La Haute Autorité de la Communication (HAC) hausse le ton face aux associations de presse guinéennes. Par la voix de son président, Boubacar Yacine Diallo, le régulateur réclame un audit rigoureux et immédiat sur l’emploi des fonds publics alloués au secteur lors du dernier exercice budgétaire.
La preuve par la facture
Fini le temps des bilans approximatifs. L’instance de régulation exige un rapport financier minutieux et assorti de l’intégralité des preuves d’achats et de dépenses.
Dans un courrier adressé aux responsables associatifs, le président de la HAC se montre explicite : « Dans le cadre du suivi de l’utilisation des ressources financières mises à la disposition de vos différentes associations, prière de bien vouloir procéder au dépôt du rapport financier détaillé relatif à l’utilisation du crédit qui vous a été accordé. » L’institution rappelle que ce document « devra notamment préciser les différentes dépenses effectuées, les montants engagés ainsi que les pièces justificatives y afférentes, conformément aux règles de gestion et de justification des fonds. »

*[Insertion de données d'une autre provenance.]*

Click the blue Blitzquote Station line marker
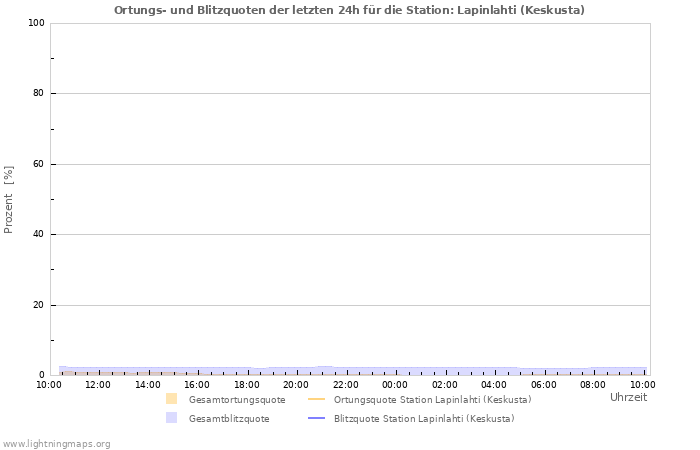This screenshot has width=700, height=450. coord(316,418)
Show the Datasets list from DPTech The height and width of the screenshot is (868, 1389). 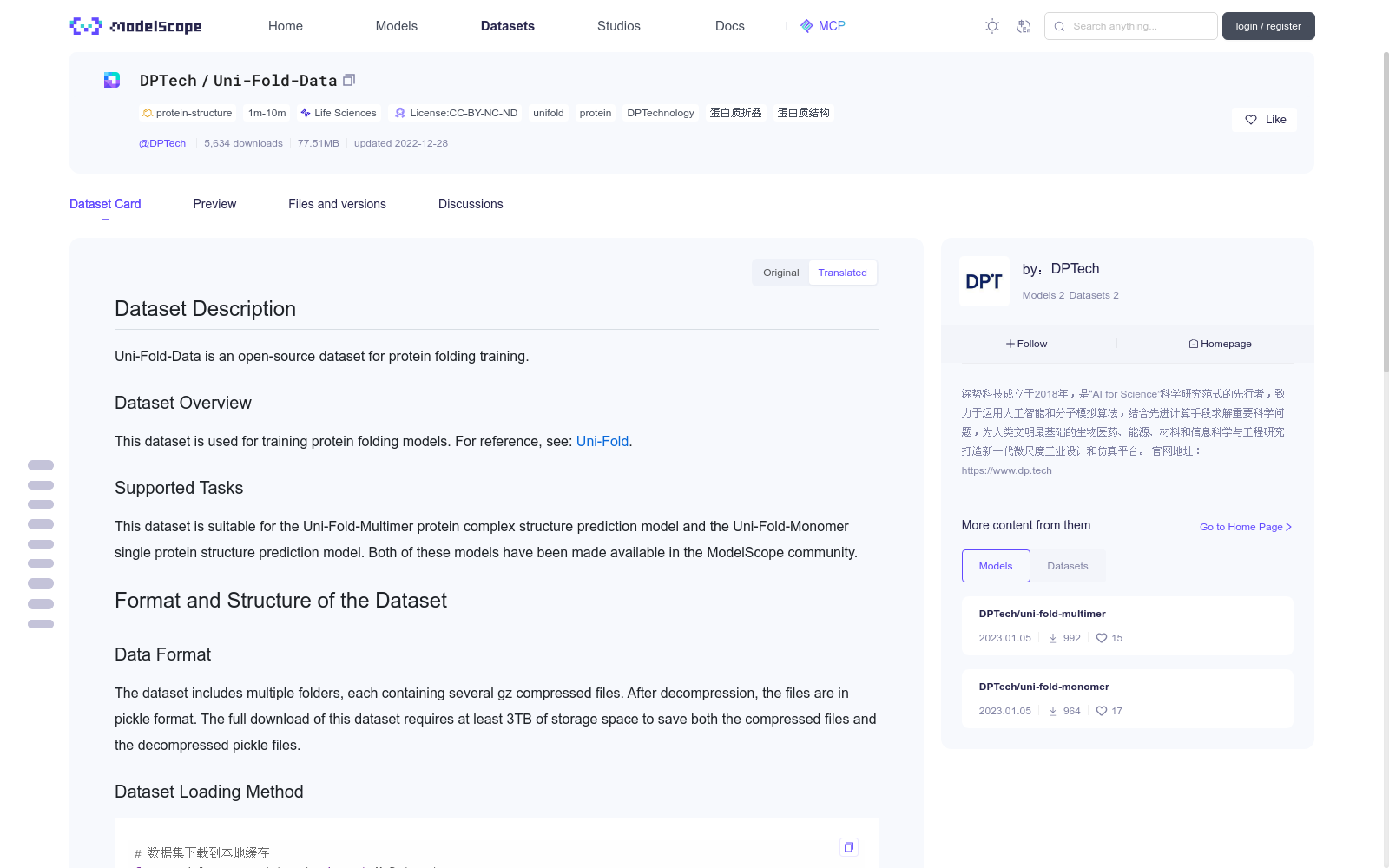1067,566
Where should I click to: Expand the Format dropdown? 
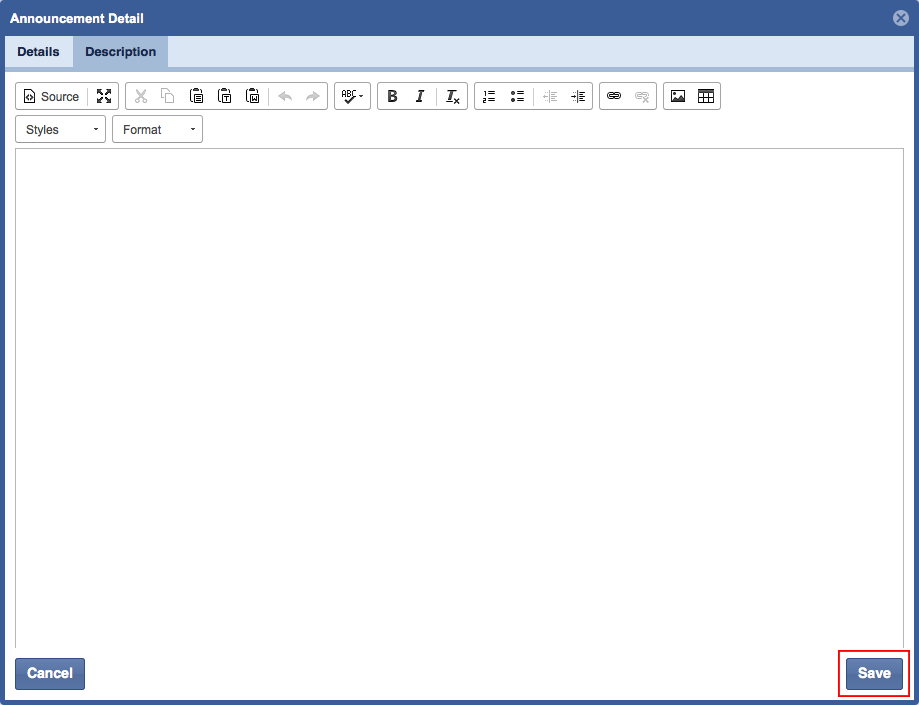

Un verrou financier pour l’exercice 2026
Cette démarche ne constitue pas une simple formalité administrative : elle conditionne directement l’attribution des aides à venir. La HAC prévient que sans cette régularisation dans les règles, aucun dossier ne sera défendu auprès des autorités financières de l’État pour l’année 2026.
Boubacar Yacine Diallo invite donc les dirigeants du secteur à agir en toute urgence : « Je vous saurais gré de bien vouloir transmettre ledit rapport sans délais, afin de permettre la régularisation, le suivi administratif et financier de ce dossier pour pouvoir demander la subvention des médias de l’exercice 2026 au Ministère de l’Économie, des Finances et du Budget. »
La balle est désormais dans le camp des faîtières de la presse. De leur rapidité à produire des justificatifs conformes dépendra le déblocage de l’aide publique pour 2026.